After being declared bankrupt on 4 August, 2022, prominent doctor Ian Dallison stormed into the Lyttleton home of Alberto Ceccarelli and attempted to shoot him while he was eating dinner with his wife, Antje Schmidt.
Dallison was jailed for almost seven years.
The almost two-year-long legal battle to keep Farish's name secret ended on Tuesday when the Supreme Court issued its decision suppressing some evidence and submissions within the judgement, but not her name nor her relationship with Dallison.
Farish was Dallison's girlfriend at the time of his attack on Ceccarelli and Schmidt.
Dallison was armed with nine guns and 167 rounds of ammunition when he drove to the couple's home in St Davids Street, according to the police summary of facts.
He had been declared bankrupt in proceedings brought by Ceccarelli, to whom he owed a large amount of money for failing to pay the rent at his commercial building.
He fired a Ruger semi-automatic pistol at Ceccarelli, with the bullet narrowly missing the businessman's head, lodging itself in the doorframe over his right shoulder.
Ceccarelli and Schmidt then rushed Dallison, sparking a violent scuffle, during which Dallison gouged Ceccarelli's eye.
The Supreme Court said it was accepted Farish knew nothing of Dallison's plans and had no involvement in the offending.
She knew Dallison for years before beginning a romantic relationship with him in 2012. They maintained separate homes throughout the relationship and she had only stayed at his house once in the year before his rampage.
The Supreme Court's judgement said: "The public interest in Dallison's offending extends to the fact that his girlfriend knows the victims and took a call from one of them in the immediate aftermath of the offending, and the fact that she is a judge.
"It is weaker than the public interest in his own behaviour because she is not implicated in his offending, but it is information that ordinarily would be made public unless that would cause her, as a connected person, undue hardship.
"It is to be made public in this case.

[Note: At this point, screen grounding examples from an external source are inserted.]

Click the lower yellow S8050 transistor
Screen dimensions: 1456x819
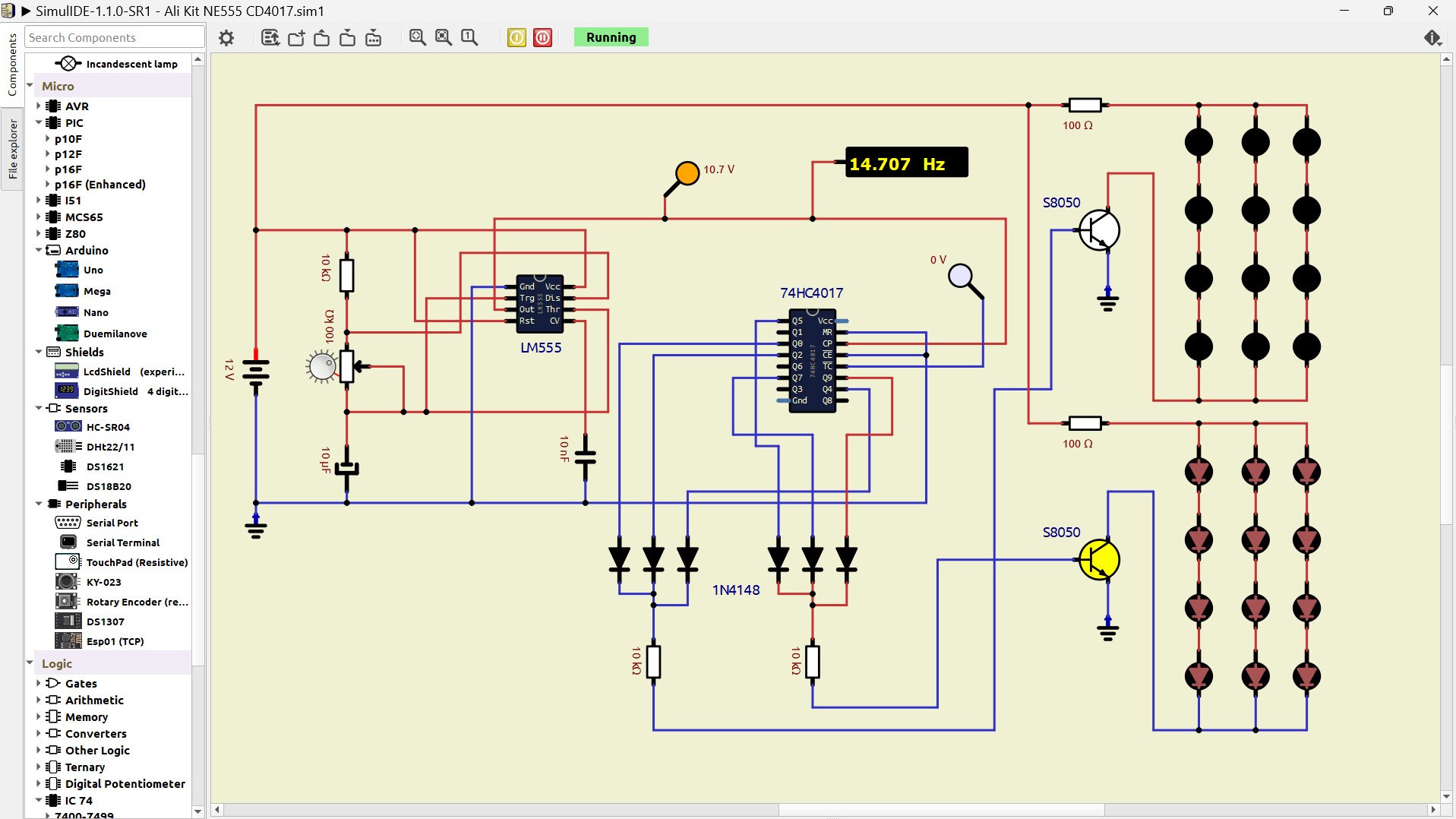(x=1099, y=560)
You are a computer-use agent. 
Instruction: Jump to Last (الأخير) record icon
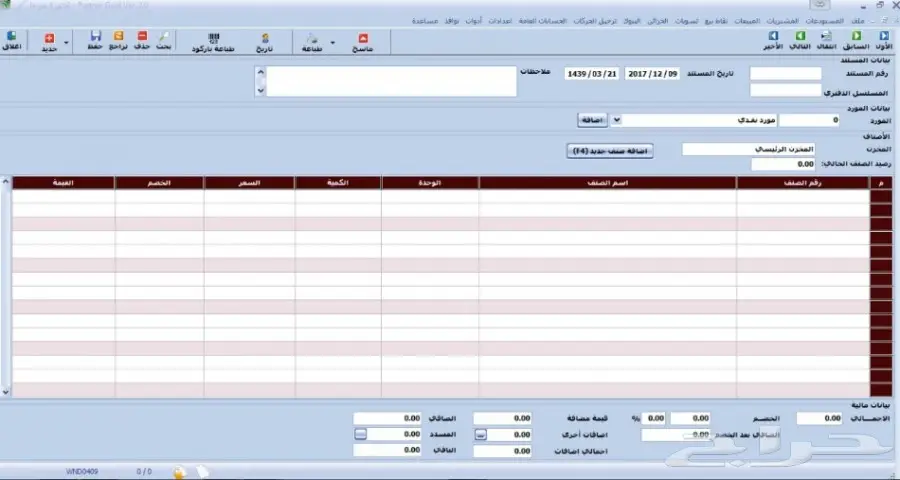click(x=773, y=37)
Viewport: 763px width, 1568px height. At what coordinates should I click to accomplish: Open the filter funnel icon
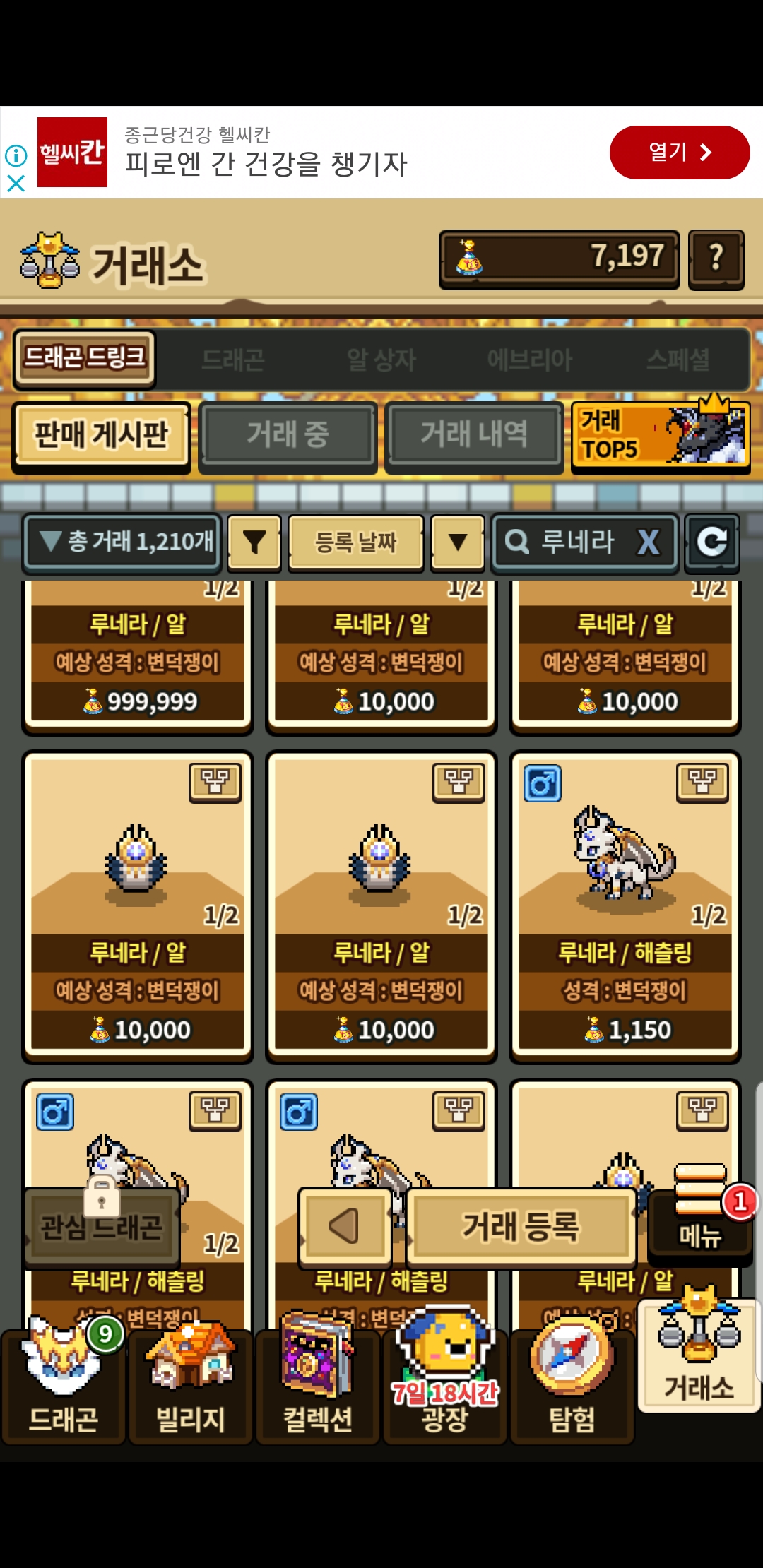[254, 542]
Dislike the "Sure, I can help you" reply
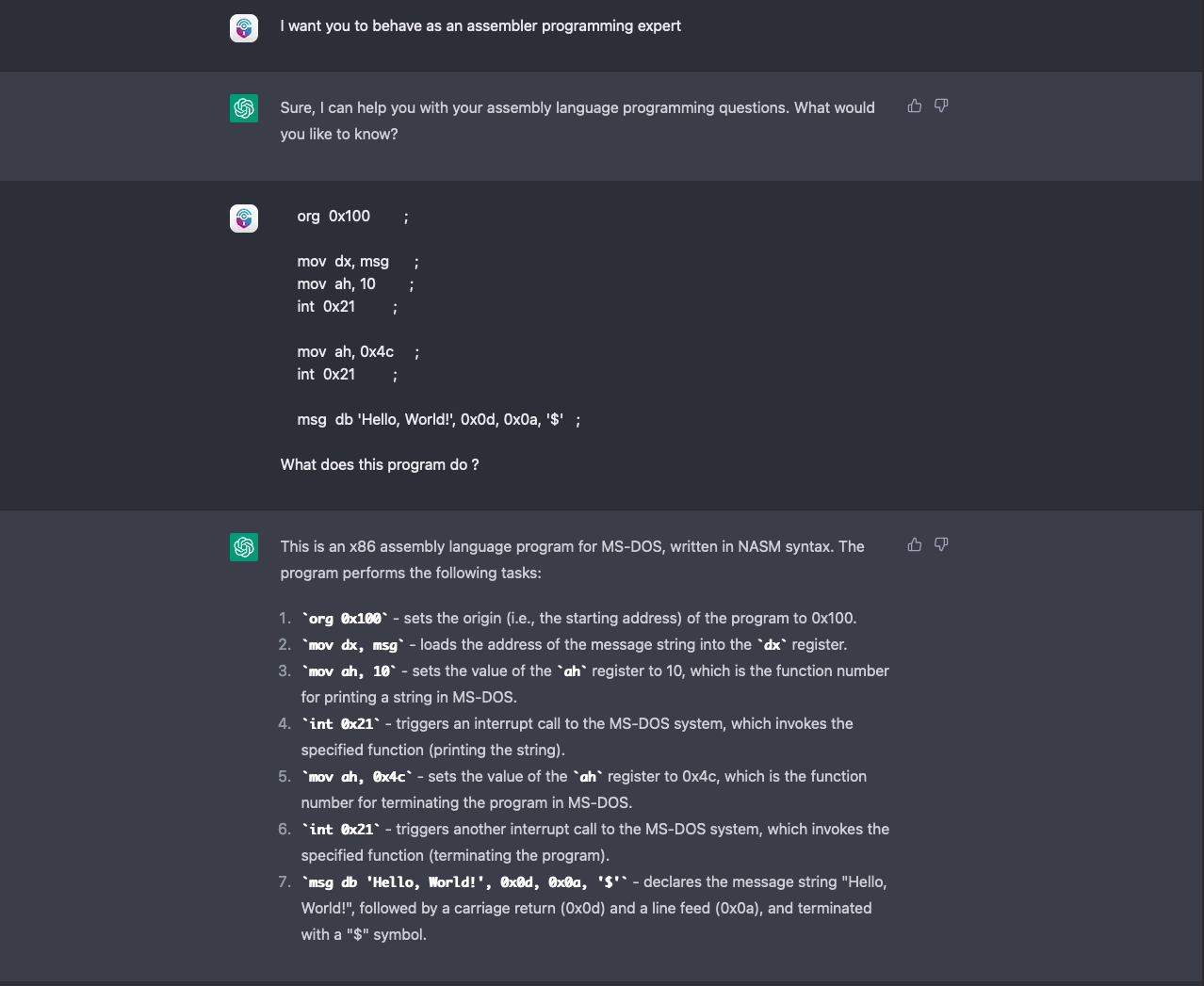 pos(941,106)
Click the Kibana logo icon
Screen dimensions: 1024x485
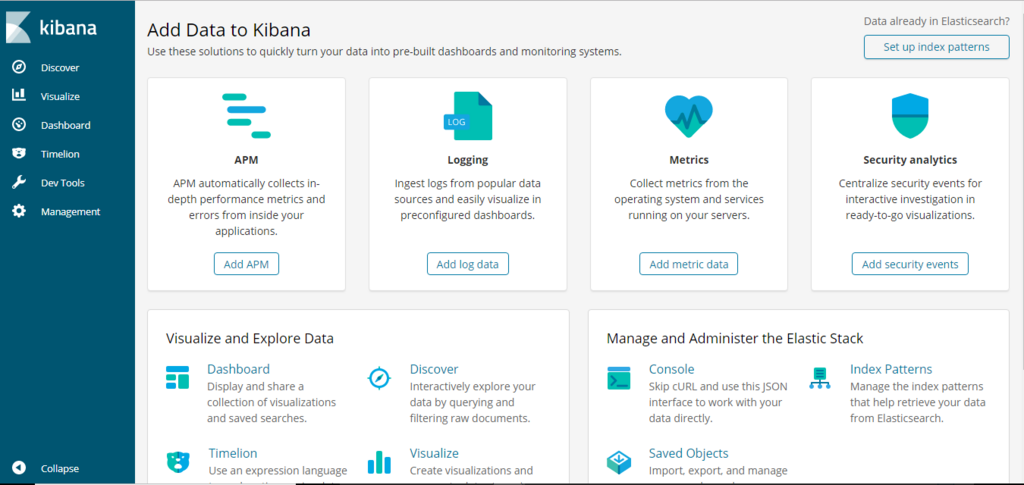pos(18,28)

Her name and occupation are now not suppressed.
"The appellant's name and her intimate relationship with Dallison are information in which the public has an interest. So is her connection to the victims. But, as we will explain, that information is or will be in the public domain.
"The appellant did not seek to have it suppressed after Dallison was charged. She intervened only after the Crown disclosed in the Court of Appeal other information that she had given to the police. That information is not connected to his offending. There is no reason to suppose it would have been led in evidence had Dallison stood trial instead of pleading guilty. None of it is necessary to public understanding of the courts' handling of Dallison's case.
"We also find that the information posing the greatest risk to personal safety is on the court record only because the appellant disclosed it to explain the nature of the risk that she faces. That information also has no connection to Dallison's offending."
The details of that information were suppressed and redacted from the court's judgement.
The Supreme Court ruled the Court of Appeal had erred in not suppressing that information, stating: "We have no doubt that the threshold - a real and appreciable risk to personal safety - has been crossed. The risk to personal safety is both immediate and serious."